Die Kritik an der Kunst-Aktion des "Zentrums für politische Schönheit" hält an.
epd-bild/Christian Ditsch
Die politische Künstlergruppe "Zentrum für politische Schönheit" erntet mit ihrer jüngsten Aktion weiter breite Kritik. Der Antisemitismus-Beauftragte der Bundesregierung fordert von den Aktivisten die Konsultation eines jüdischen Geistlichen.
04.12.2019

Die Kritik an der jüngsten Aktion des Künstlerkollektivs "Zentrum für politische Schönheit" (ZPS) hält an. Der Antisemitismus-Beauftragte der Bundesregierung, Felix Klein, kritisierte am Mittwoch im RBB die von der Gruppe in Berlin errichtete "Gedenkstätte" mit der angeblichen Asche von NS-Opfern. Der Leiter der Stiftung Gedenkstätten Buchenwald und Mittelbau-Dora, Volkhard Knigge, wies im Sender MDR Kultur den Vorwurf der Künstler zu mangelnder Aufarbeitung des Umgangs mit sterblichen Überresten von NS-Opfern zurück. Die Künstlergruppe kündigte unterdessen eine Stellungnahme für den frühen Mittwochnachmittag an.

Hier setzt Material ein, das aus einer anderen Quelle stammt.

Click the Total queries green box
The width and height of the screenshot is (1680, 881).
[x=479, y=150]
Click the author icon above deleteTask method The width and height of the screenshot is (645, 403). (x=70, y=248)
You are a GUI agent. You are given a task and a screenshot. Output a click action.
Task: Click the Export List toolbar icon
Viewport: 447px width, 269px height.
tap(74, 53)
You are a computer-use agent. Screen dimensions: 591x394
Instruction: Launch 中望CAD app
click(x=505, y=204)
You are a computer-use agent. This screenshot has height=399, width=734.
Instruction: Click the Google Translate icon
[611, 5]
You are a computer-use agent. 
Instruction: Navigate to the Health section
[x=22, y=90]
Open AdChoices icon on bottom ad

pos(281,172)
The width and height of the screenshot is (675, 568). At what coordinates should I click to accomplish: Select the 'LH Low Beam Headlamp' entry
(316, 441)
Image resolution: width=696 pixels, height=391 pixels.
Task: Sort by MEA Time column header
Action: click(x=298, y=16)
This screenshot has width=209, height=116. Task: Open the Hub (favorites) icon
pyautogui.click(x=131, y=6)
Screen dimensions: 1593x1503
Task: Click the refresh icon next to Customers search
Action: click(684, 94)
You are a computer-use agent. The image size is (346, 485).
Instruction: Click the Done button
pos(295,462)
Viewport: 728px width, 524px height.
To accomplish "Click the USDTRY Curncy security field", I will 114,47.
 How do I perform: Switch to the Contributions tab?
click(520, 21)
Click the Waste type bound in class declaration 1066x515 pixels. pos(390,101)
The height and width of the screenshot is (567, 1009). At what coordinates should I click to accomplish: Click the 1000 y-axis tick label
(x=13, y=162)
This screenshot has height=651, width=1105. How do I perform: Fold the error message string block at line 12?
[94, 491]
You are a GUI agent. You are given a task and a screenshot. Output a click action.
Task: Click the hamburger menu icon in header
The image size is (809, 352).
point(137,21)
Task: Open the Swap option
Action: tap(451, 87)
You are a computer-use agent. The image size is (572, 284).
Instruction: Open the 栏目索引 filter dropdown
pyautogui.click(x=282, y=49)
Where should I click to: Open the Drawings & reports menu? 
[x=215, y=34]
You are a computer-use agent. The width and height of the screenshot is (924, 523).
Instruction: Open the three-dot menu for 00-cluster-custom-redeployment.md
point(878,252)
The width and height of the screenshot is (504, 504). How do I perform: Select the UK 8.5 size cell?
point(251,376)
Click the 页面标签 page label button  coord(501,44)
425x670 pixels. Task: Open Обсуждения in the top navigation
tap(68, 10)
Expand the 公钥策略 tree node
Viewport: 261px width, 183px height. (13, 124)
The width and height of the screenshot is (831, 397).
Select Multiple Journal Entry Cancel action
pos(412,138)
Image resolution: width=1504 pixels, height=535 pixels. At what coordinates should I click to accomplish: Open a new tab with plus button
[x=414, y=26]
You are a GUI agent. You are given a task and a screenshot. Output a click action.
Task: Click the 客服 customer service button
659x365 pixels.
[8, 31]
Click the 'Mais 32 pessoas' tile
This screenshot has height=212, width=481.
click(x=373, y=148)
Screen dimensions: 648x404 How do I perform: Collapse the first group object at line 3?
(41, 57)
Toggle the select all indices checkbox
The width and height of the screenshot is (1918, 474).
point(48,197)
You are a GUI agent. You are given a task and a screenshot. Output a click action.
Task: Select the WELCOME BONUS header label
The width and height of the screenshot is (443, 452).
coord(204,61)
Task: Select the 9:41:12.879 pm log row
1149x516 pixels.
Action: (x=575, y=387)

Das "Zentrum für politische Schönheit" hat seit Anfang der Woche zwischen Bundestag und Kanzleramt in Berlin eine Stahlsäule zum Gedenken an NS-Opfer installiert. In der Säule befindet sich nach ZPS-Angaben angeblich auch Asche von ermordeten NS-Opfern. Die Gruppe will damit auf die Überreste von Toten hinweisen, die immer noch kein Grab oder letzte Ruhestätte hätten. Zudem will das ZPS damit vor einer Zusammenarbeit von CDU/CSU mit der AfD warnen.

Jüdischen Geistlichen konsultieren

Der Antisemitismusbeauftragte der Bundesregierung riet der Künstlergruppe, einen jüdischen Geistlichen zu konsultieren. "Es wäre gut, wenn das ZPS beim Abbau der Installation einen Rabbiner hinzuzöge, um wenigstens dann für die Beachtung der jüdischen Religionsgesetze zu sorgen. Einen entsprechenden Kontakt kann ich gerne vermitteln", sagte Klein.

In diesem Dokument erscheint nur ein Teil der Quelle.